Language and Linguistics Seminar Series: Week 21 with Dr Ella Jeffries, University of Essex

Children’s developing awareness of regional accents

  • Thu 21 Feb 19

    12:00 - 13:00

  • Colchester Campus


  • Event speaker

    Dr Ella Jeffries, University of Essex

  • Event type

    Lectures, talks and seminars
    Language and Linguistics Seminar Series

  • Event organiser

    Language and Linguistics, Department of

  • Contact details

    Victoria Mead

Following last term, we are continuing our series of events called 'Brown Bag Lunch Talks', where our very own lecturers bring their research to an audience!

This week we have Dr Ella Jeffries, taking the stage to discuss what she has been researching recently!

Bring your own lunch along, 12-1pm, 1N1.4.1: do not miss out!



Children’s developing awareness of regional accents

Adults can categorise speakers via variable properties of speech, e.g. inferring regional accent from a speaker’s segmental pronunciations.
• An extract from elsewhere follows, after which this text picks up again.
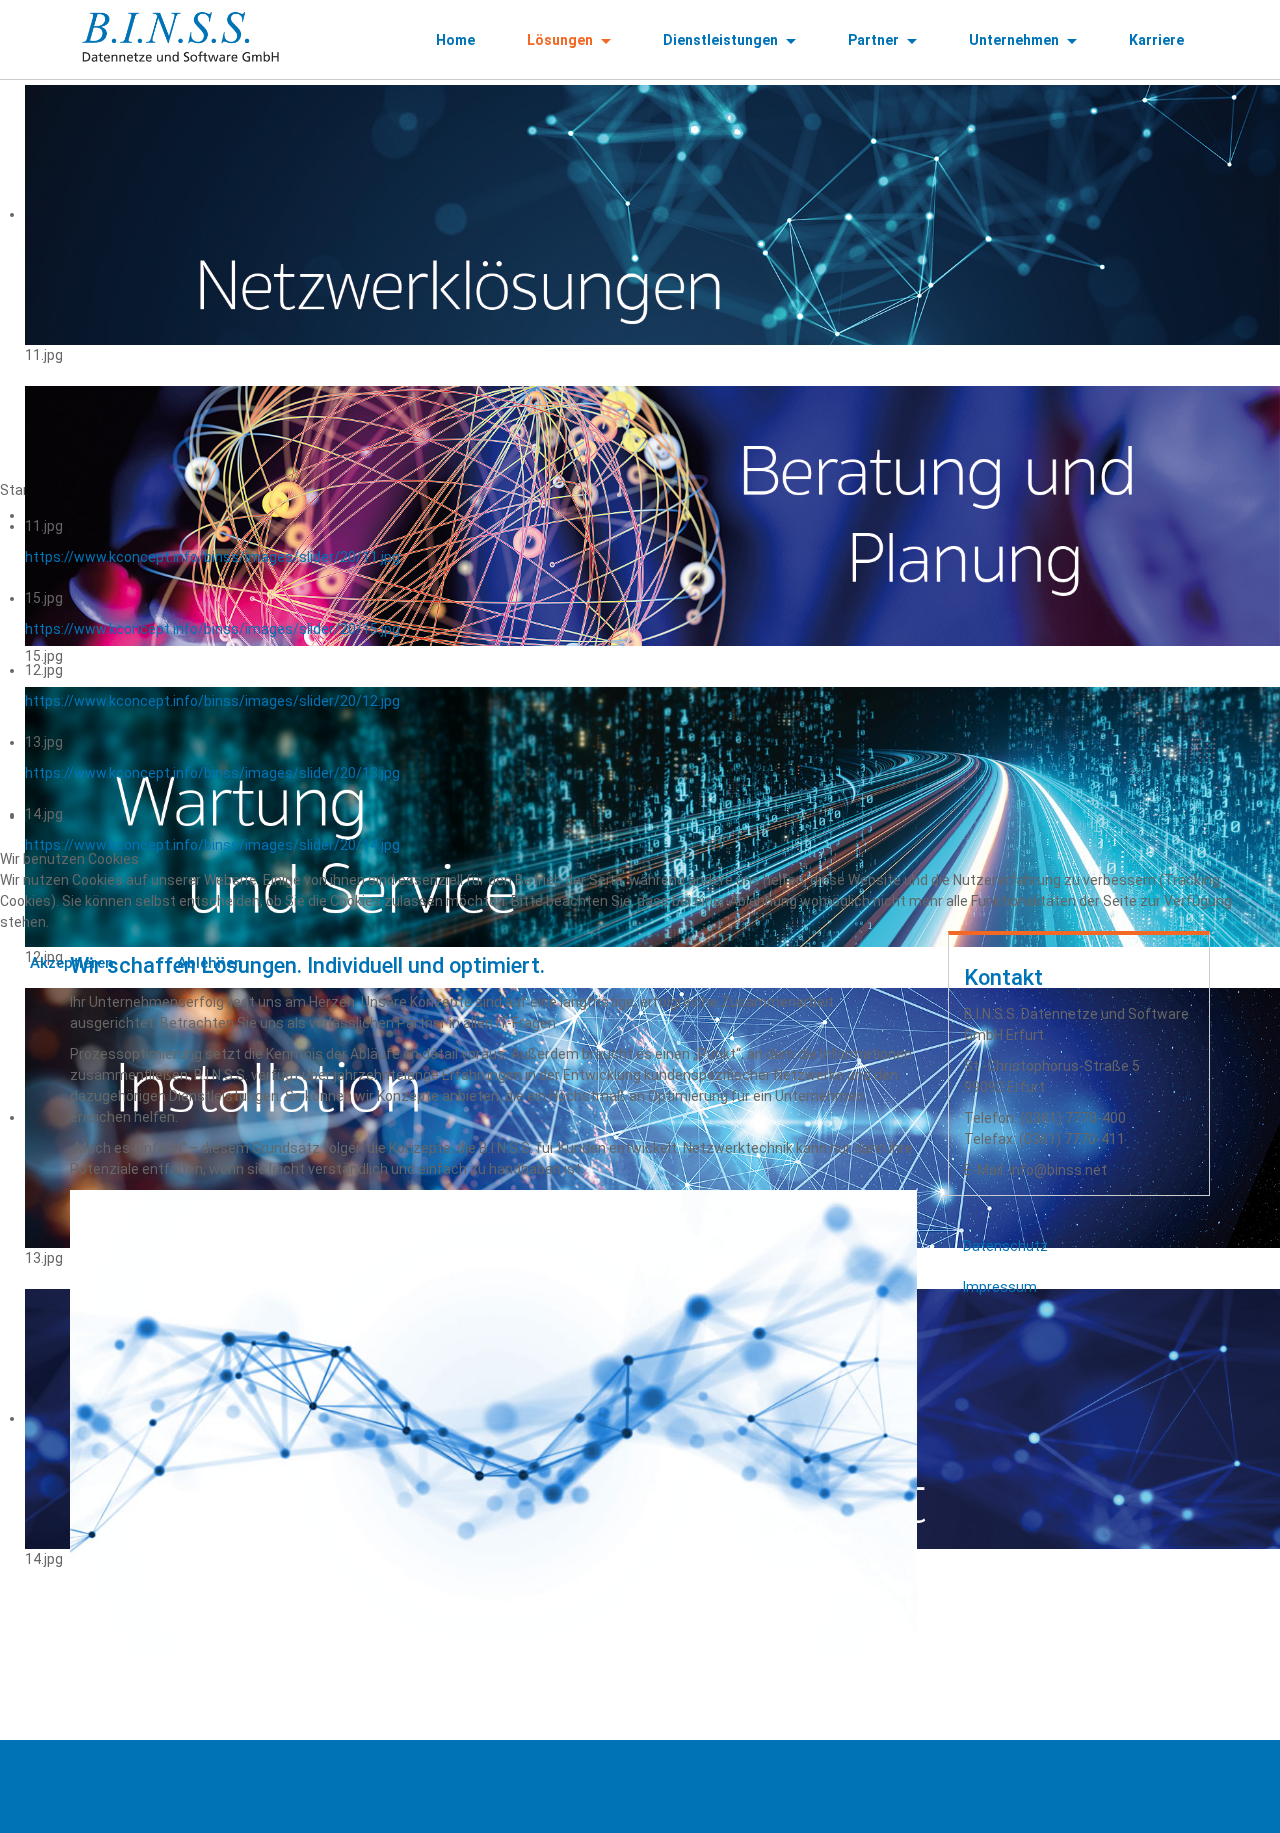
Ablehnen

How and when such abilities emerge is poorly understood. Studies of infant word learning demonstrate that children learn to ignore superfluous accent variation in order to understand familiar words in an unfamiliar accent as they reach the age of around 18 months. The pertinent question for the current research is based on when and how children then interpret this variation as something socially meaningful in itself.

The present study takes a step towards understanding the process by which pre-school and primary school children learn to group speakers by the segmental variables that separate regional accents. Children from York participated in an accent grouping game. They were presented with a set of visual stimuli consisting of two cartoon character mothers and five ‘lost children’. Each character spoke a short sentence containing one vowel variable that distinguishes between different regional accents. The children’s task was to identify which children belonged to which mother, according to how they spoke. 

The results found that overall, the children scored above chance in the experiments. There were varying levels of performance in the task, dependent on the children’s age, their exposure to regional variation, as well as the similarity and familiarity of the accents and accent features themselves. Importantly, an age improvement was found between the 3 and 4-year-olds, a critical age for language learning and the development of sociolinguistic skills in general. The other main finding was that children with exposure to non-local varieties performed better overall.

These results are interpreted through a usage-based model of language acquisition in which experienced exemplars are stored on encounter and then later accessed in speech processing. The results from this study support previous findings that hearing multiple speakers helps create more robust phonological categories in language acquisition.